Khmer Misspelling Correction Model with Deep Learning Approach to Improve Khmer Typing Accuracy in Educational Context

Starting: 01/11/2022
PhD Student: Seanghort Born
Advisor(s): Madeth May

We are moving toward digital usage in industrial 4.0, and it has become ingrained in our lives. Prior to the invention of digital devices, we kept track of information via handwriting, but now we type. Typing errors, especially misspellings, can cause text, typing assurance, and social disruption. In comparison to other major languages, there are few studies and tools available on Khmer misspelling. It is a challenge for Khmer language users who make typographical errors in their Khmer typing due to the complexity of the Khmer language and the lack of good spelling suggestions, especially in the academic.

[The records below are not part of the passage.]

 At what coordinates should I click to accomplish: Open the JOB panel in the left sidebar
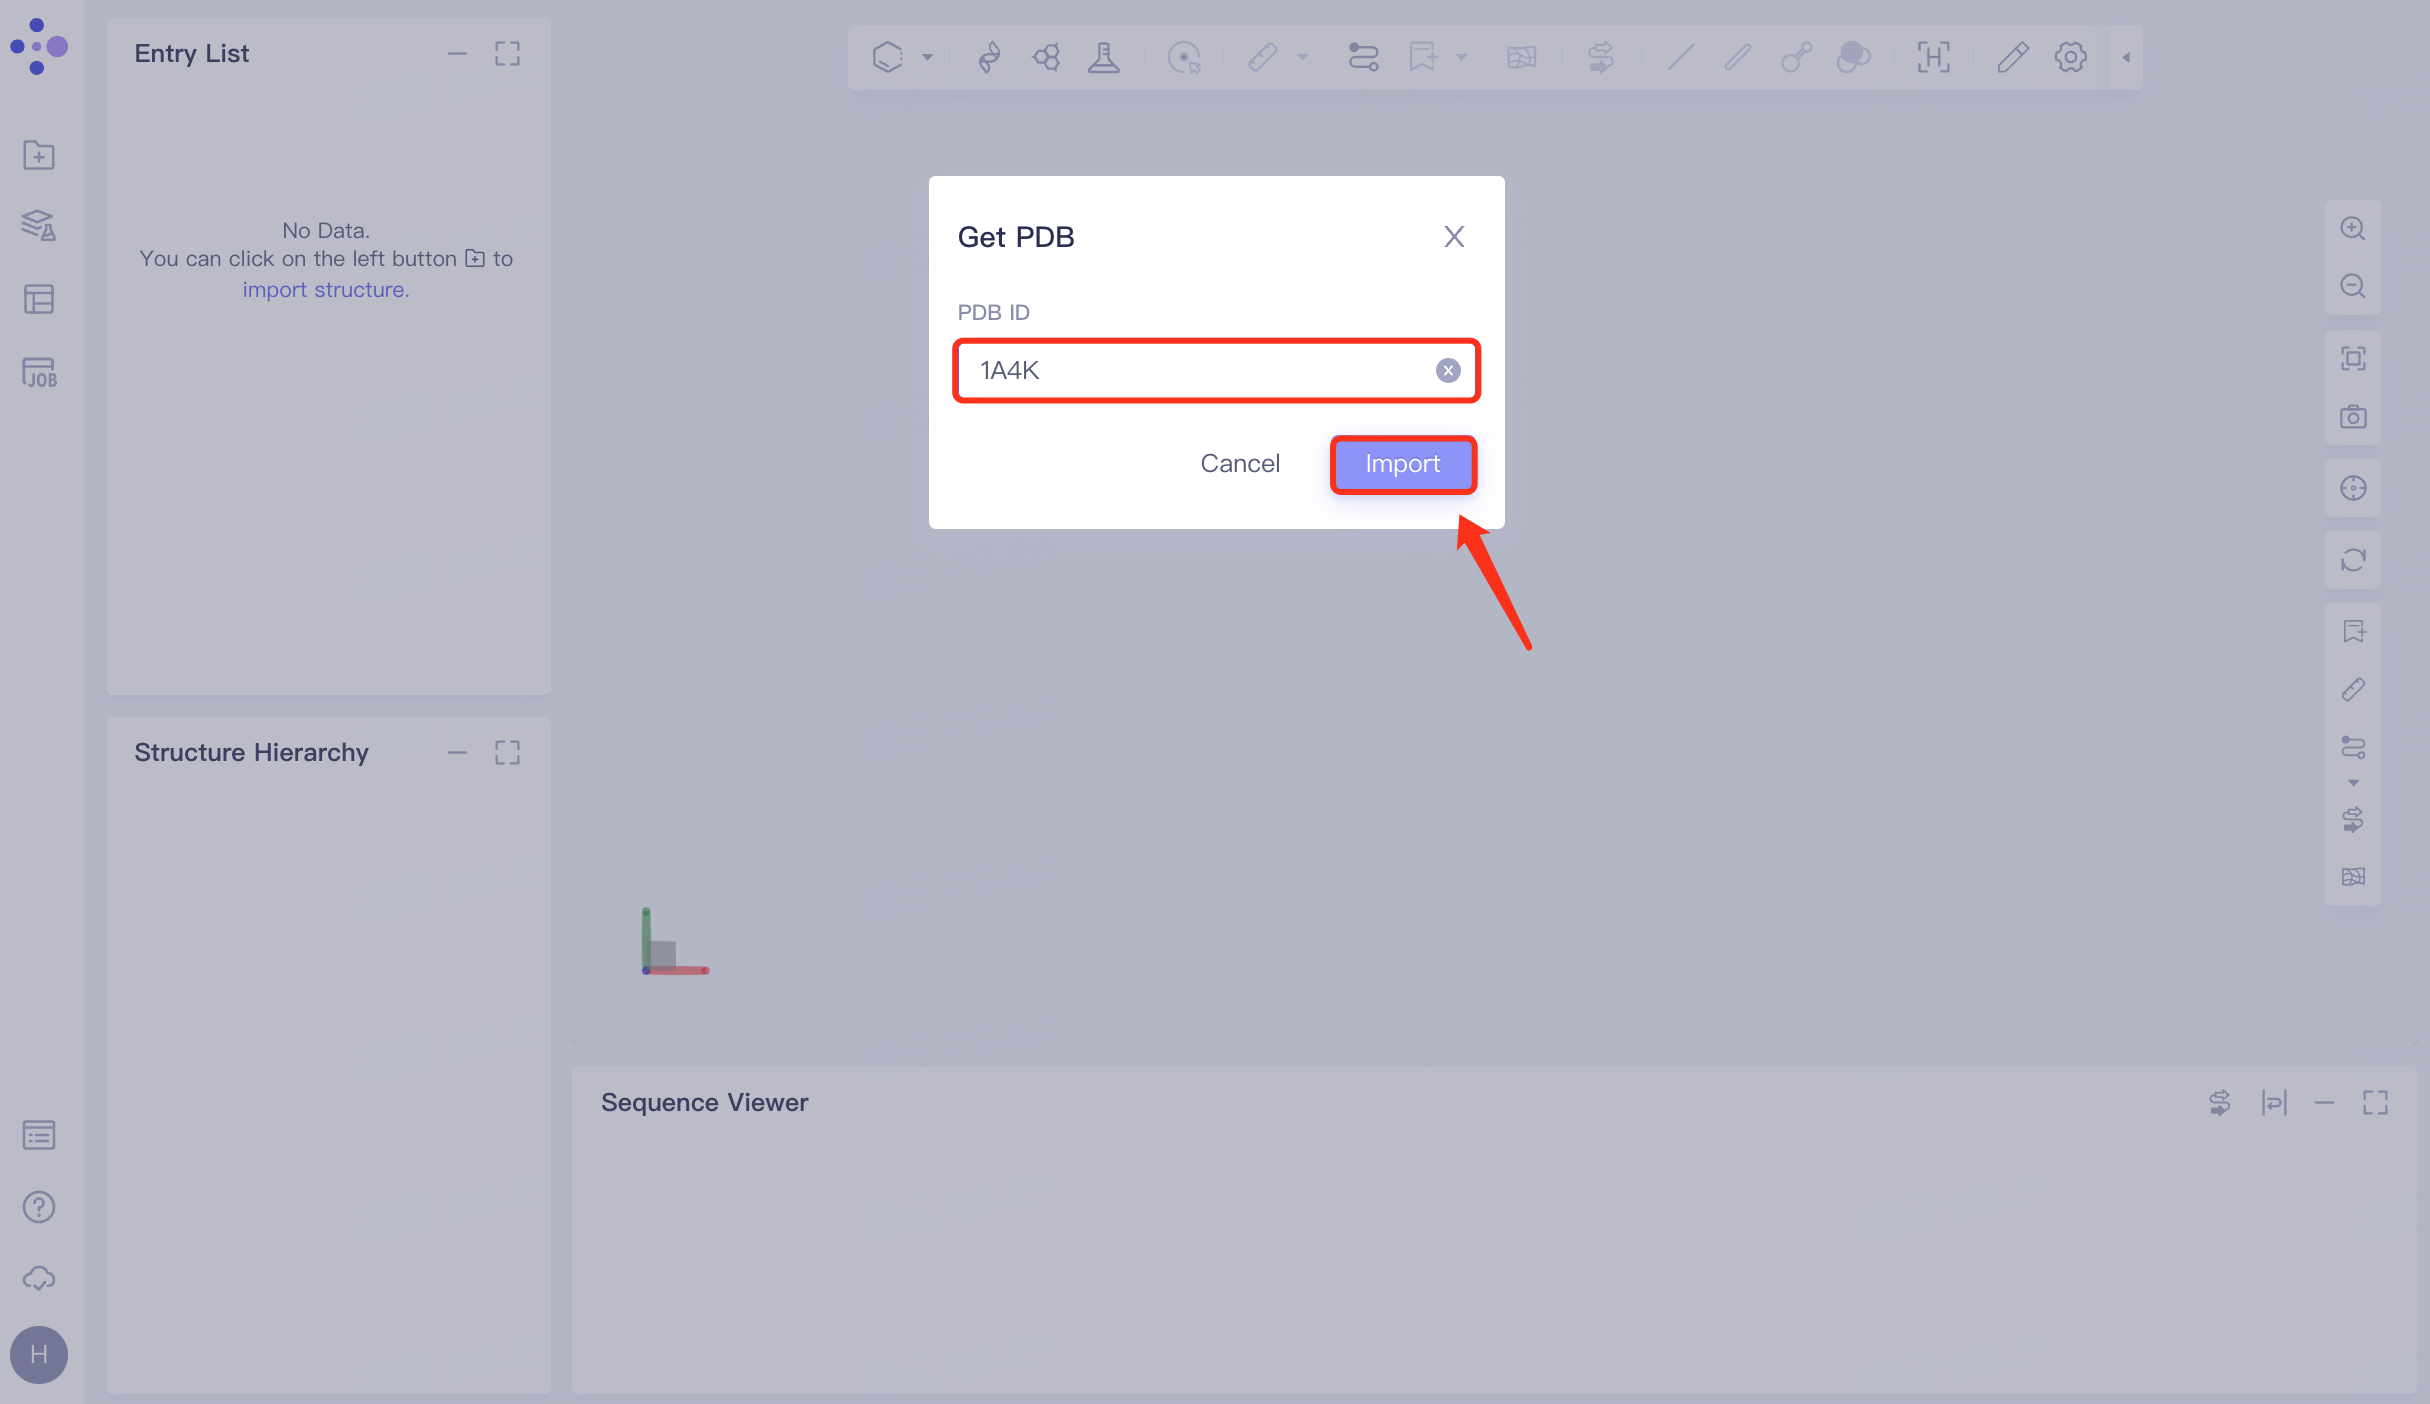39,374
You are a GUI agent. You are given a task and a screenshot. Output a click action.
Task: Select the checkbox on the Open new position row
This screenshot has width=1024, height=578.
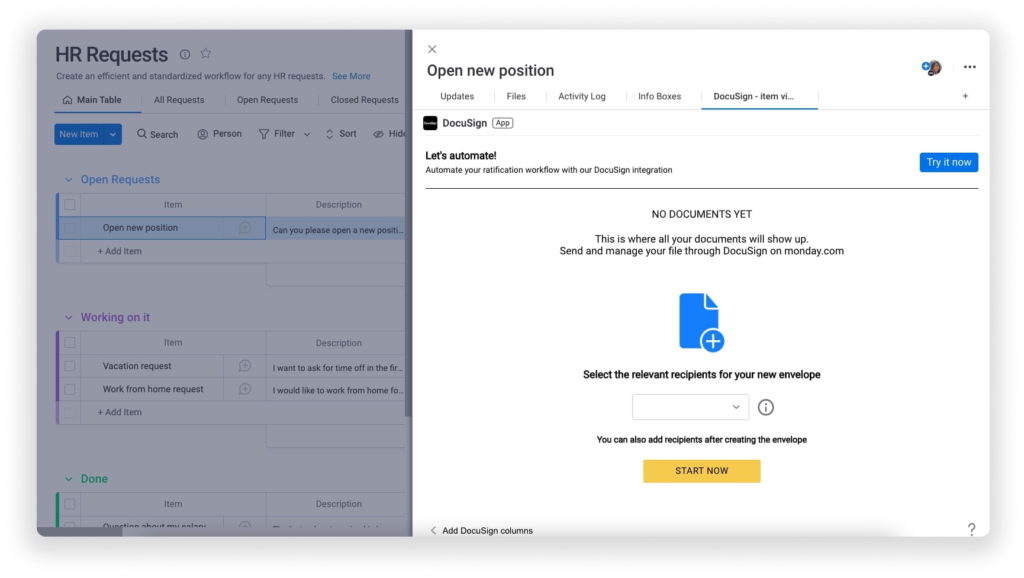68,227
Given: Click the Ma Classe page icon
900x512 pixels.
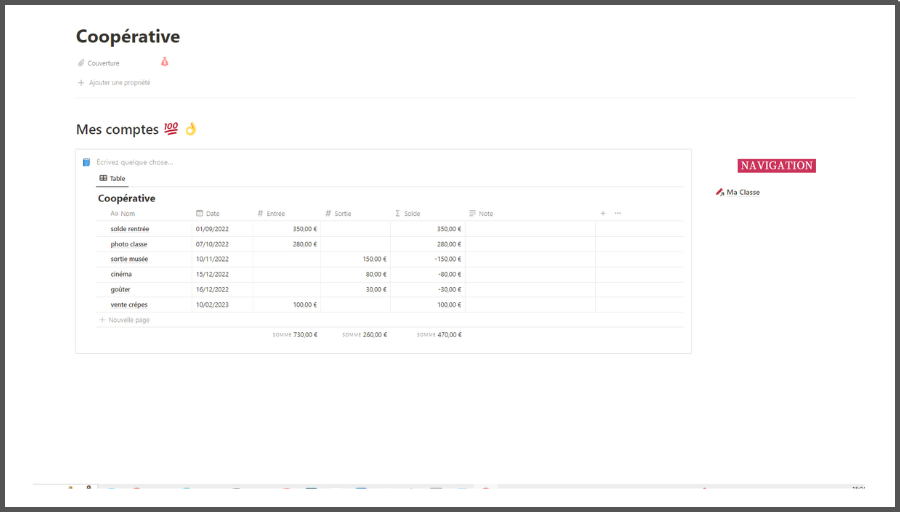Looking at the screenshot, I should [x=720, y=192].
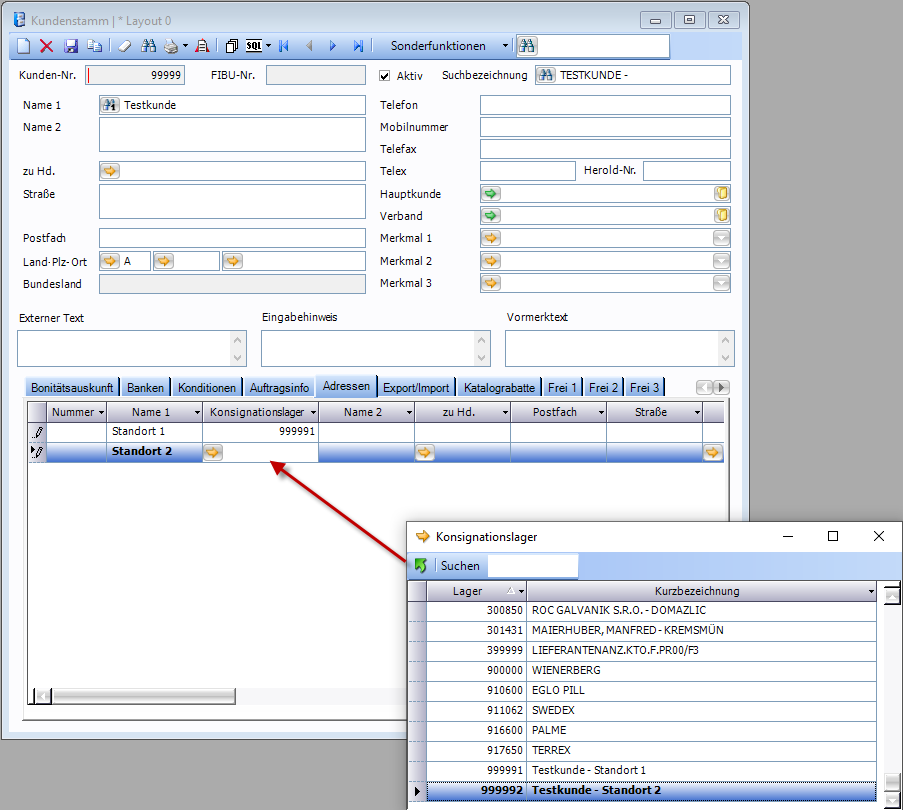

The purpose of this research is to develop a Khmer language model capable of correcting Khmer misspelling words in the education field with three objectives:

  • to increase Khmer typists’ confidence,
  • to participate in and promote national literature in academic,
  • and to develop assistant tools for the most widely used text wring applications, which include the Microsoft Word add-on, and the Chrome extension.

We will offer a model for correcting Khmer misspellings using a deep learning technique that enables the computer to self-learn using the BERT model utilizing data of 100,000 words from the Khmer dictionary.